Steve's Bear Blog ʕ º ᴥ ºʔ

ENS, Blogs, and IPFS Walk into a Bar

I was just reading this post from Andrey and thought it was a great way to analyze and compare where our social media apps can fail us. The criteria / questions are pretty simple:

Of course after my new found mission to get everyone on blogs and RSS feeds, it made me wonder how it would qualify in such scenarios.

When it comes to identity being taken away, I suppose yes and no. A blog can exist on any platform. The only true identity is how you form it online and how you communicate it to people. On the flip side there is DNS, in which case you are purely renting it from a DNS provider. Even still it's a more resilient option compared to the majority of social media.
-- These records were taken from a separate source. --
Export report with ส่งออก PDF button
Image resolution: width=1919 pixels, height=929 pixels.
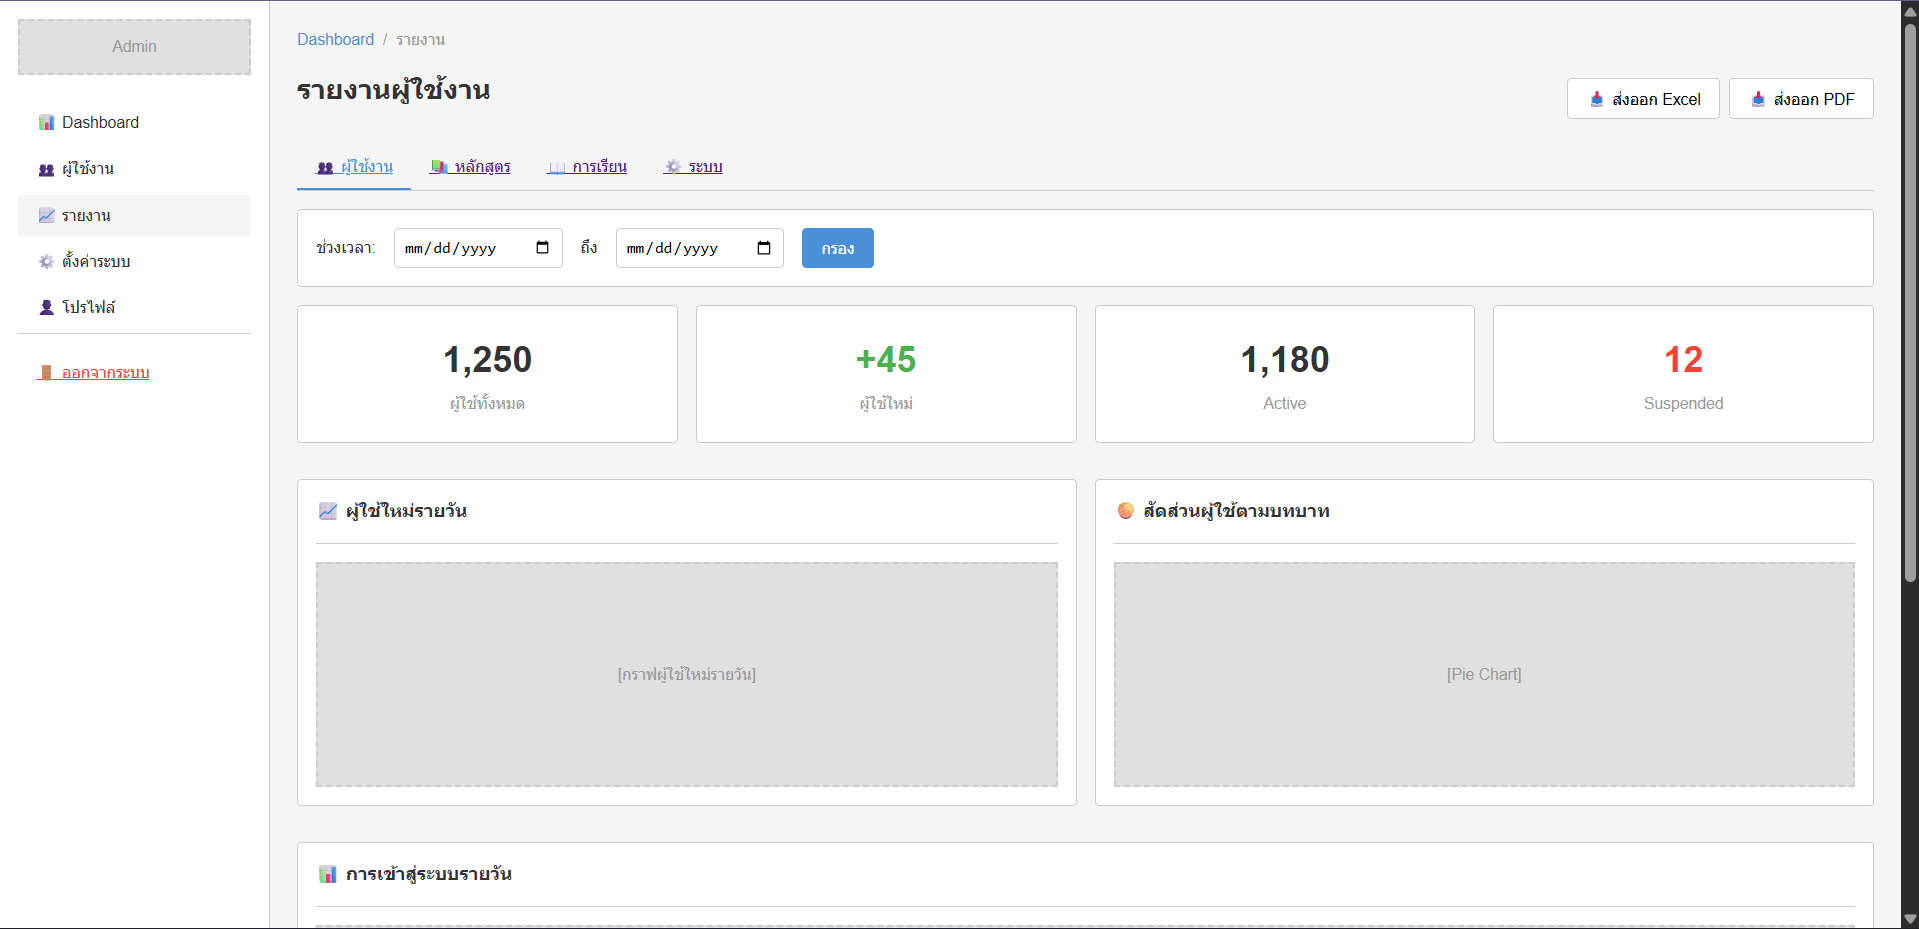tap(1800, 99)
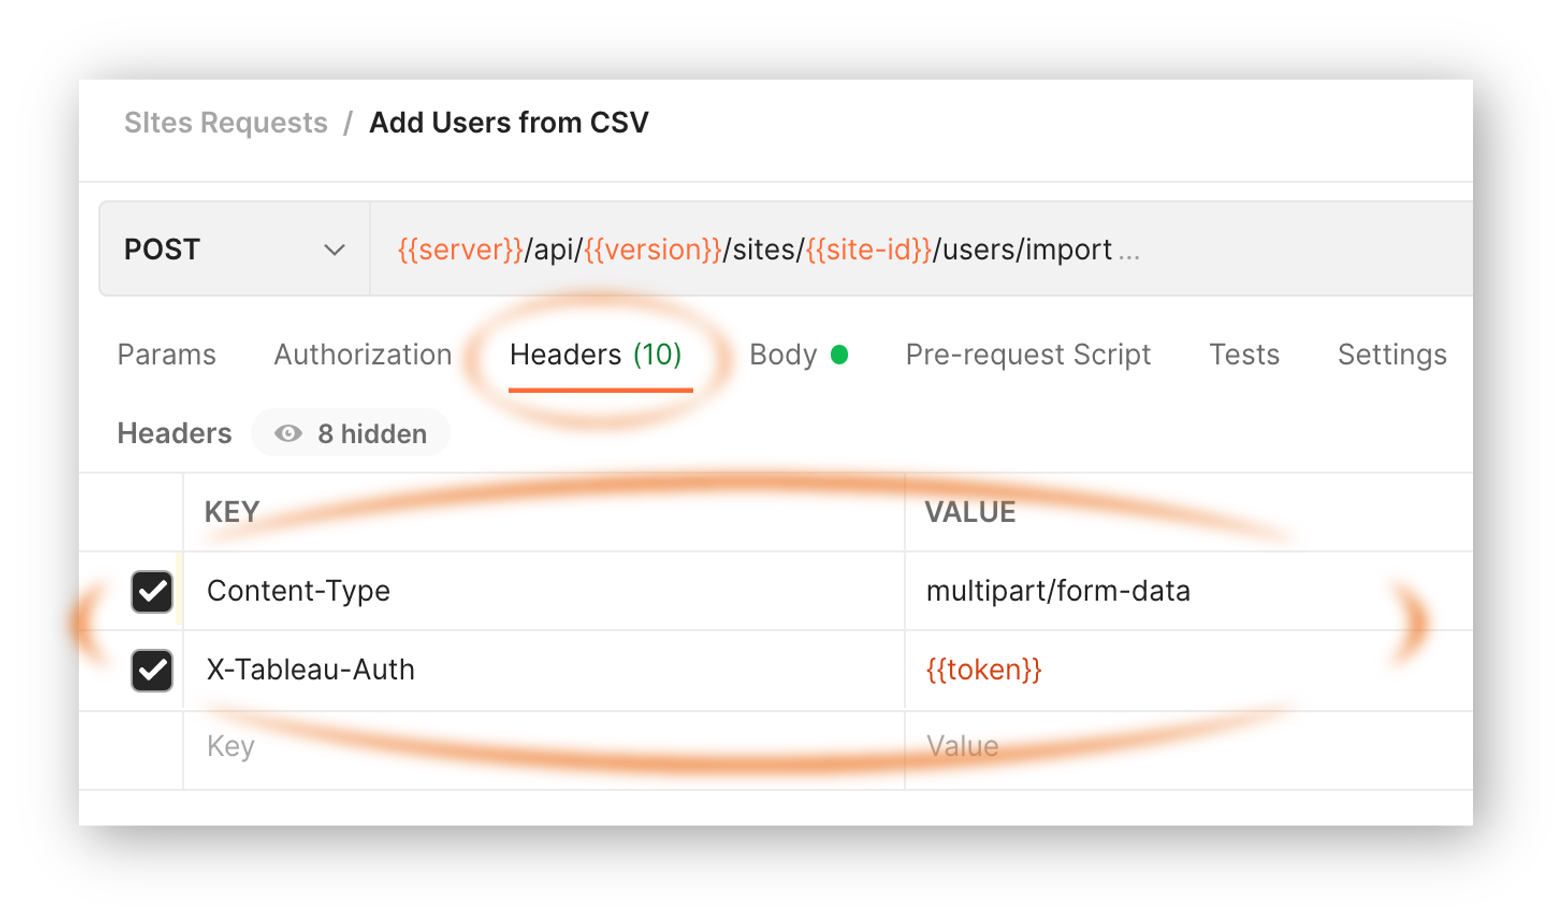Open the Authorization tab
This screenshot has height=921, width=1567.
(362, 354)
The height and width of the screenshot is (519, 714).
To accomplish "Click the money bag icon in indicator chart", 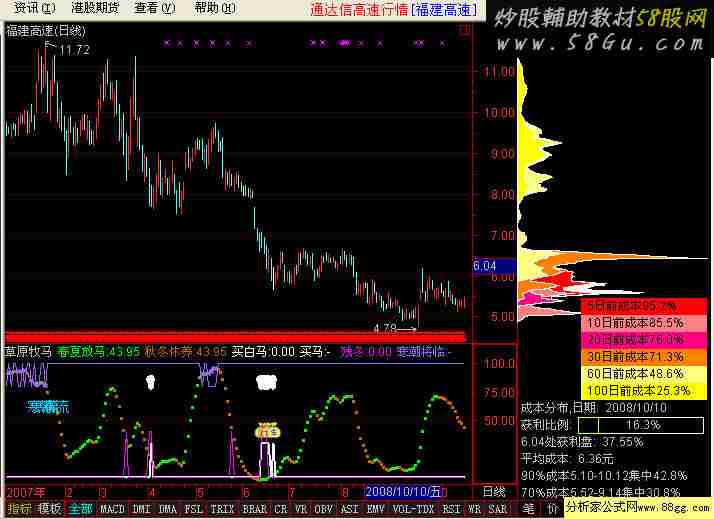I will point(266,431).
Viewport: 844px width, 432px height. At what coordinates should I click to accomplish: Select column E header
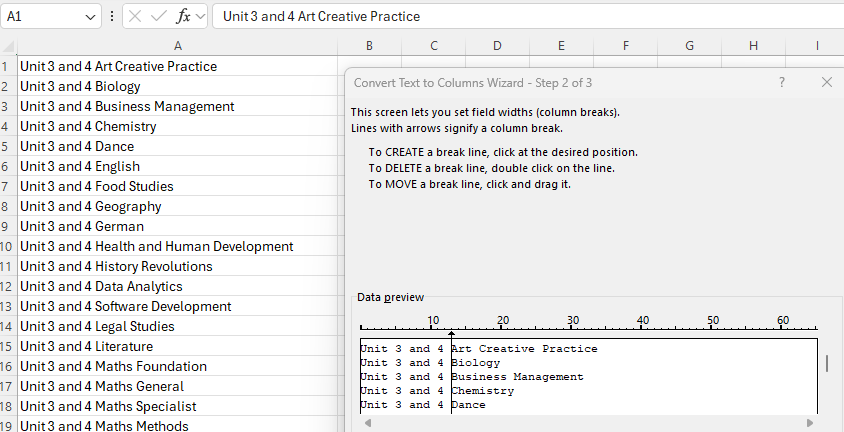pyautogui.click(x=561, y=46)
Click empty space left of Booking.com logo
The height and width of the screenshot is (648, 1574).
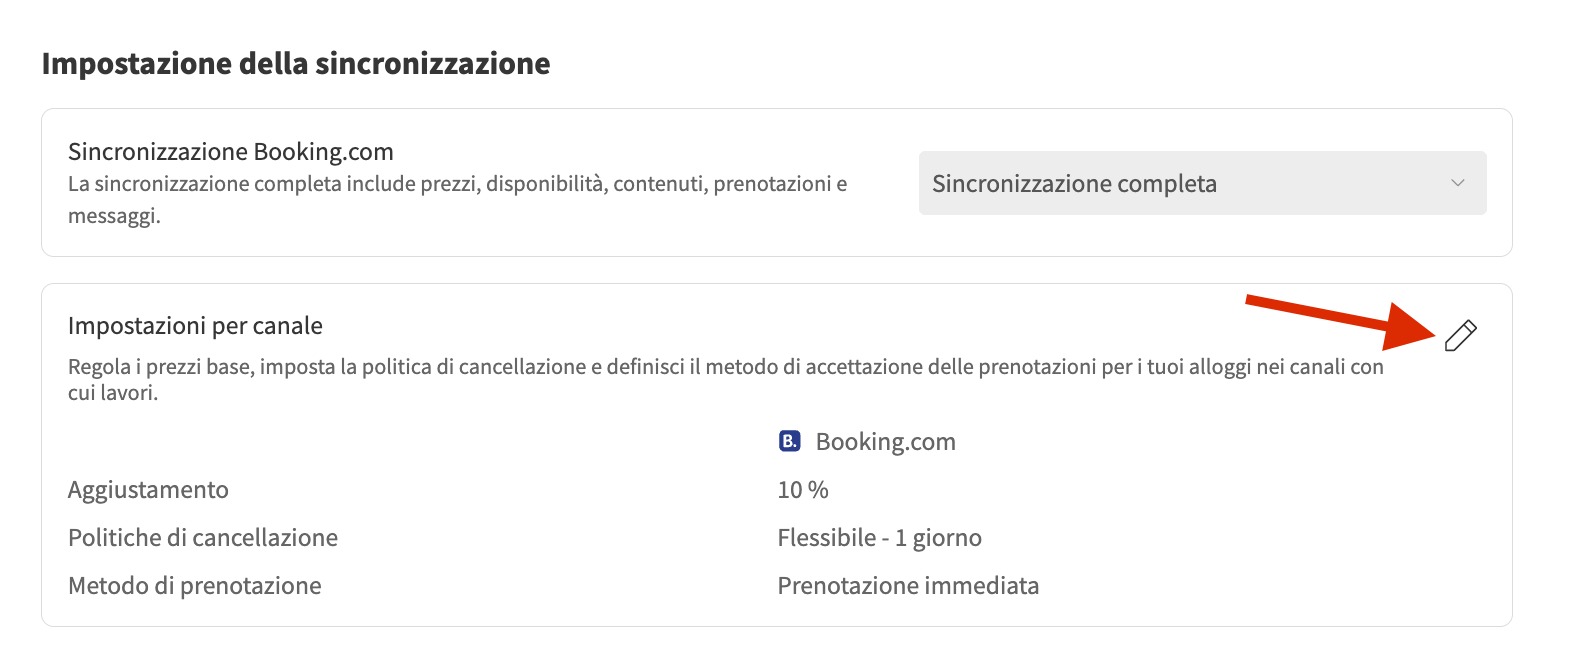pyautogui.click(x=500, y=441)
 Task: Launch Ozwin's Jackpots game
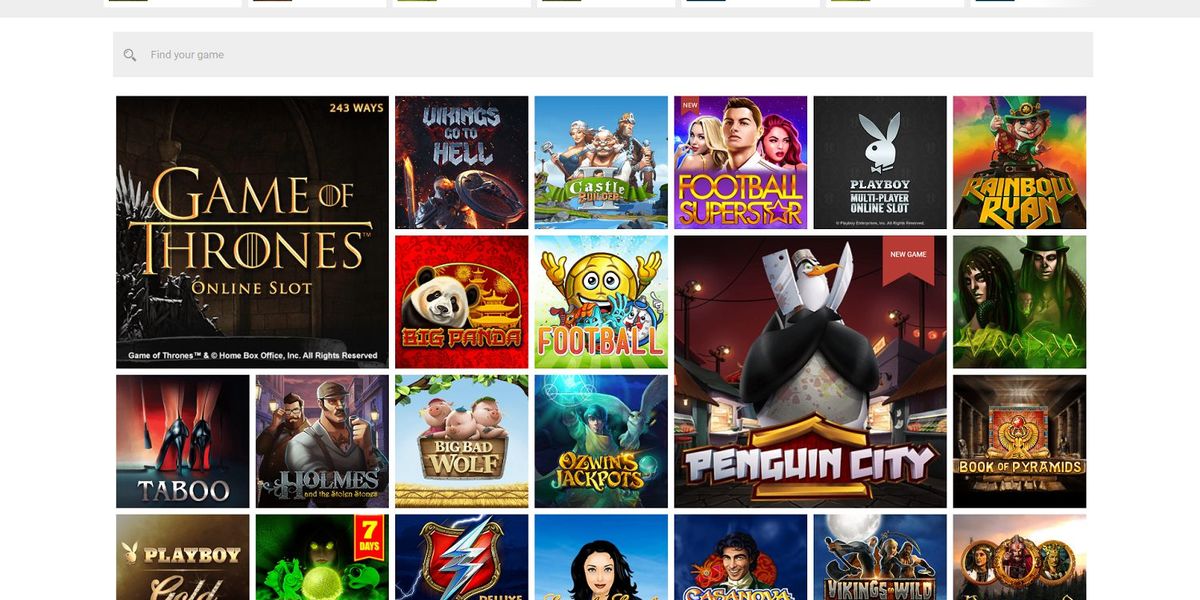601,441
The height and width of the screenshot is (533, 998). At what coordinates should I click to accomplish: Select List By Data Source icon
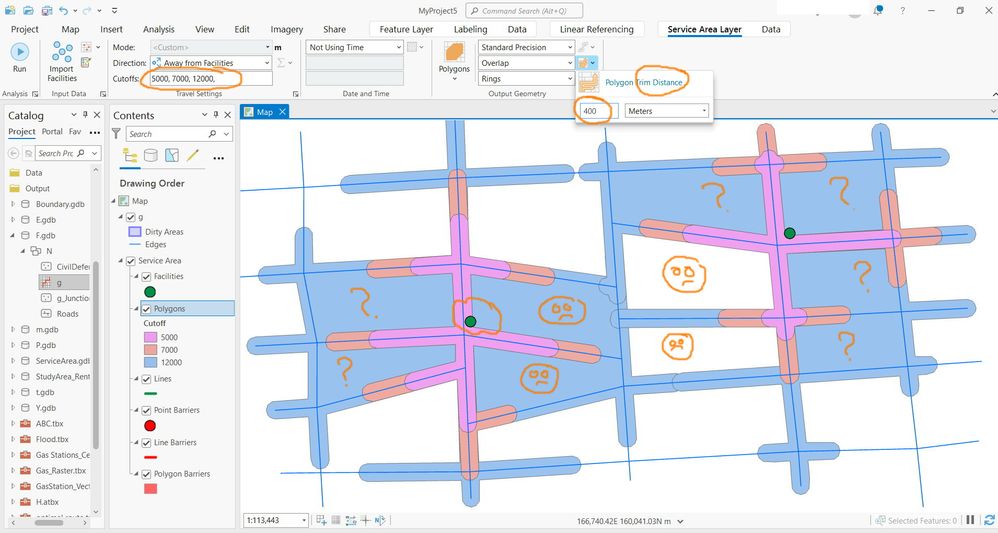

However, if you bring in a decentralized and blockchain enabled identity platform like ENS then it starts to solve a lot of the problems with traditional DNS. There is no almighty registrar that can take away your ENS; it's smart contracts that dictate your ability to have it. With the evolution of EVS V2 it will only get better as you will be able to add verifiable links or ownership of accounts across the web.

ENS also enables a way to link to your website. Not just any website though. Sure you can link to a classic domain where you site is hosted, but you can also set the contenthash of your ENS profile to point to a piece of content on IPFS. I'm a sucker for both protocols and have worked in them extensively, and it proves to be one of the most forward thinking ways to have autonomous websites. With the content hash someone could use a shortcut link like stevedylandev.eth.limo which routes the website through a gateway, or you could just grab the hash and visit it with your own IPFS node.

With this approach of ENS, IPFS, Blogs, and RSS feeds, you really can build quite a resilient social media setup. It's got all the best parts of the classic web with all the fixes that come from advances in blockchain and p2p file sharing.